PROBLEM TO WORK ON:
Would you set down every entry again, exactly as written?

INPUT MATERIAL Block Start

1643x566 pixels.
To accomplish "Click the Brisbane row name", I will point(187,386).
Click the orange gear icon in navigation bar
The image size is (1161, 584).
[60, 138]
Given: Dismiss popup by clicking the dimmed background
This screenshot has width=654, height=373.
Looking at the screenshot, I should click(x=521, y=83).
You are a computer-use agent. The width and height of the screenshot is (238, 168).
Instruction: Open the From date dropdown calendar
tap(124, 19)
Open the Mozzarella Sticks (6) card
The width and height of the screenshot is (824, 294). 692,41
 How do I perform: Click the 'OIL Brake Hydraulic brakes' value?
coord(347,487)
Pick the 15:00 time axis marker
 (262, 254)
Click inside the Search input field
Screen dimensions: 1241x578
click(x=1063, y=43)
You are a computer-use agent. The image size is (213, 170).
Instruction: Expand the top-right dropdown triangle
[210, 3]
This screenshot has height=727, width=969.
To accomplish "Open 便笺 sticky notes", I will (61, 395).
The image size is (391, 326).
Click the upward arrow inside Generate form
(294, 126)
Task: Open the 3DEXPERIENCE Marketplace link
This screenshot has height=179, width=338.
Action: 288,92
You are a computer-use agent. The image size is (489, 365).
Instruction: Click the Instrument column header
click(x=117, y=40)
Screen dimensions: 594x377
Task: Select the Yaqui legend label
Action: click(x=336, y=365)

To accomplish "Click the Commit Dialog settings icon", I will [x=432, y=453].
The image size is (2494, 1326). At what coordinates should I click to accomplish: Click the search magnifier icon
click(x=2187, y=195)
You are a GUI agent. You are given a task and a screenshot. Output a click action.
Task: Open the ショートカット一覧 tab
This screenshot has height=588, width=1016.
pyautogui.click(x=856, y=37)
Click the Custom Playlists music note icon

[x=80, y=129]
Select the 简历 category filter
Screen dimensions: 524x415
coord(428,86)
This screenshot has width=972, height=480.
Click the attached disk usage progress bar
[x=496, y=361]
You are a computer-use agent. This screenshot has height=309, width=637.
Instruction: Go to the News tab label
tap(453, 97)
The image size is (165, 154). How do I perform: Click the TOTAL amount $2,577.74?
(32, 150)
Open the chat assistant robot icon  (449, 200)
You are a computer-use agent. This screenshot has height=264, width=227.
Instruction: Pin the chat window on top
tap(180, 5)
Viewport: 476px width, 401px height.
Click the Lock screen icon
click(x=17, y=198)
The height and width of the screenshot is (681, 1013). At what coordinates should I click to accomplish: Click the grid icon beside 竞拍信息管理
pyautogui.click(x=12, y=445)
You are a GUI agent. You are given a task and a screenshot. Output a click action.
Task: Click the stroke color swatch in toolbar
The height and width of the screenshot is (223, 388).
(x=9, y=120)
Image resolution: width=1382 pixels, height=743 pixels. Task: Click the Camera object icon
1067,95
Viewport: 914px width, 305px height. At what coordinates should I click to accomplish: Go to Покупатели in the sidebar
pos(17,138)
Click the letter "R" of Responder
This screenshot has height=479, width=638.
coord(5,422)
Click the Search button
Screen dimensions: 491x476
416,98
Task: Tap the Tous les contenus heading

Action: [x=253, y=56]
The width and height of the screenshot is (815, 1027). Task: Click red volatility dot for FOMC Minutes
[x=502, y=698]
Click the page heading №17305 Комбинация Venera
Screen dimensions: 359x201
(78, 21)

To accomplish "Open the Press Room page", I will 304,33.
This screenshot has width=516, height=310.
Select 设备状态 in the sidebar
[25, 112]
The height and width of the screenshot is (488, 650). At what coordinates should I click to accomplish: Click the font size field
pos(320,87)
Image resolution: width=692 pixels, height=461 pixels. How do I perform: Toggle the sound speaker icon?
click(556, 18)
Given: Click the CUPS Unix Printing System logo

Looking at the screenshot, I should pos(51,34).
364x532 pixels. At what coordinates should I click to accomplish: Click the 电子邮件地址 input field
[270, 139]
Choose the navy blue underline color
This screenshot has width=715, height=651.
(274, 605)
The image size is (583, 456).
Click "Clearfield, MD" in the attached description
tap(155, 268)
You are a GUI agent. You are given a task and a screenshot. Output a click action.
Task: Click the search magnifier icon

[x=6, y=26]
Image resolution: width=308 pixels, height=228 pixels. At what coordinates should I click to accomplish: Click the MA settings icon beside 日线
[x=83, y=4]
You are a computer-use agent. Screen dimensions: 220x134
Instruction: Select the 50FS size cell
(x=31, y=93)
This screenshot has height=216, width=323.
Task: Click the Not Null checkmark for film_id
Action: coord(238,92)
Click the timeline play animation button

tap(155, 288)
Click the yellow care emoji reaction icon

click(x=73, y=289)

INPUT MATERIAL Block End

TASK ANSWER:
1643x566 pixels.
To accomplish "Click the Brisbane row name", I will point(187,386).
Click the orange gear icon in navigation bar
The image size is (1161, 584).
[60, 138]
Given: Dismiss popup by clicking the dimmed background
This screenshot has width=654, height=373.
Looking at the screenshot, I should click(x=521, y=83).
You are a computer-use agent. The width and height of the screenshot is (238, 168).
Instruction: Open the From date dropdown calendar
tap(124, 19)
Open the Mozzarella Sticks (6) card
The width and height of the screenshot is (824, 294). 692,41
 How do I perform: Click the 'OIL Brake Hydraulic brakes' value?
coord(347,487)
Pick the 15:00 time axis marker
 (262, 254)
Click inside the Search input field
Screen dimensions: 1241x578
click(x=1063, y=43)
You are a computer-use agent. The image size is (213, 170).
Instruction: Expand the top-right dropdown triangle
[210, 3]
This screenshot has height=727, width=969.
To accomplish "Open 便笺 sticky notes", I will (61, 395).
The image size is (391, 326).
Click the upward arrow inside Generate form
(294, 126)
Task: Open the 3DEXPERIENCE Marketplace link
This screenshot has height=179, width=338.
Action: 288,92
You are a computer-use agent. The image size is (489, 365).
Instruction: Click the Instrument column header
click(x=117, y=40)
Screen dimensions: 594x377
Task: Select the Yaqui legend label
Action: click(x=336, y=365)

To accomplish "Click the Commit Dialog settings icon", I will [x=432, y=453].
The image size is (2494, 1326). At what coordinates should I click to accomplish: Click the search magnifier icon
click(x=2187, y=195)
You are a GUI agent. You are given a task and a screenshot. Output a click action.
Task: Open the ショートカット一覧 tab
This screenshot has height=588, width=1016.
pyautogui.click(x=856, y=37)
Click the Custom Playlists music note icon

[x=80, y=129]
Select the 简历 category filter
Screen dimensions: 524x415
coord(428,86)
This screenshot has width=972, height=480.
Click the attached disk usage progress bar
[x=496, y=361]
You are a computer-use agent. This screenshot has height=309, width=637.
Instruction: Go to the News tab label
tap(453, 97)
The image size is (165, 154). How do I perform: Click the TOTAL amount $2,577.74?
(32, 150)
Open the chat assistant robot icon  (449, 200)
You are a computer-use agent. This screenshot has height=264, width=227.
Instruction: Pin the chat window on top
tap(180, 5)
Viewport: 476px width, 401px height.
Click the Lock screen icon
click(x=17, y=198)
The height and width of the screenshot is (681, 1013). At what coordinates should I click to accomplish: Click the grid icon beside 竞拍信息管理
pyautogui.click(x=12, y=445)
You are a GUI agent. You are given a task and a screenshot. Output a click action.
Task: Click the stroke color swatch in toolbar
The height and width of the screenshot is (223, 388).
(x=9, y=120)
Image resolution: width=1382 pixels, height=743 pixels. Task: Click the Camera object icon
1067,95
Viewport: 914px width, 305px height. At what coordinates should I click to accomplish: Go to Покупатели in the sidebar
pos(17,138)
Click the letter "R" of Responder
This screenshot has height=479, width=638.
coord(5,422)
Click the Search button
Screen dimensions: 491x476
416,98
Task: Tap the Tous les contenus heading

Action: [x=253, y=56]
The width and height of the screenshot is (815, 1027). Task: Click red volatility dot for FOMC Minutes
[x=502, y=698]
Click the page heading №17305 Комбинация Venera
Screen dimensions: 359x201
(78, 21)

To accomplish "Open the Press Room page", I will 304,33.
This screenshot has width=516, height=310.
Select 设备状态 in the sidebar
[25, 112]
The height and width of the screenshot is (488, 650). At what coordinates should I click to accomplish: Click the font size field
pos(320,87)
Image resolution: width=692 pixels, height=461 pixels. How do I perform: Toggle the sound speaker icon?
click(556, 18)
Given: Click the CUPS Unix Printing System logo

Looking at the screenshot, I should pos(51,34).
364x532 pixels. At what coordinates should I click to accomplish: Click the 电子邮件地址 input field
[270, 139]
Choose the navy blue underline color
This screenshot has width=715, height=651.
(274, 605)
The image size is (583, 456).
Click "Clearfield, MD" in the attached description
tap(155, 268)
You are a GUI agent. You are given a task and a screenshot. Output a click action.
Task: Click the search magnifier icon

[x=6, y=26]
Image resolution: width=308 pixels, height=228 pixels. At what coordinates should I click to accomplish: Click the MA settings icon beside 日线
[x=83, y=4]
You are a computer-use agent. Screen dimensions: 220x134
Instruction: Select the 50FS size cell
(x=31, y=93)
This screenshot has height=216, width=323.
Task: Click the Not Null checkmark for film_id
Action: coord(238,92)
Click the timeline play animation button

tap(155, 288)
Click the yellow care emoji reaction icon

click(x=73, y=289)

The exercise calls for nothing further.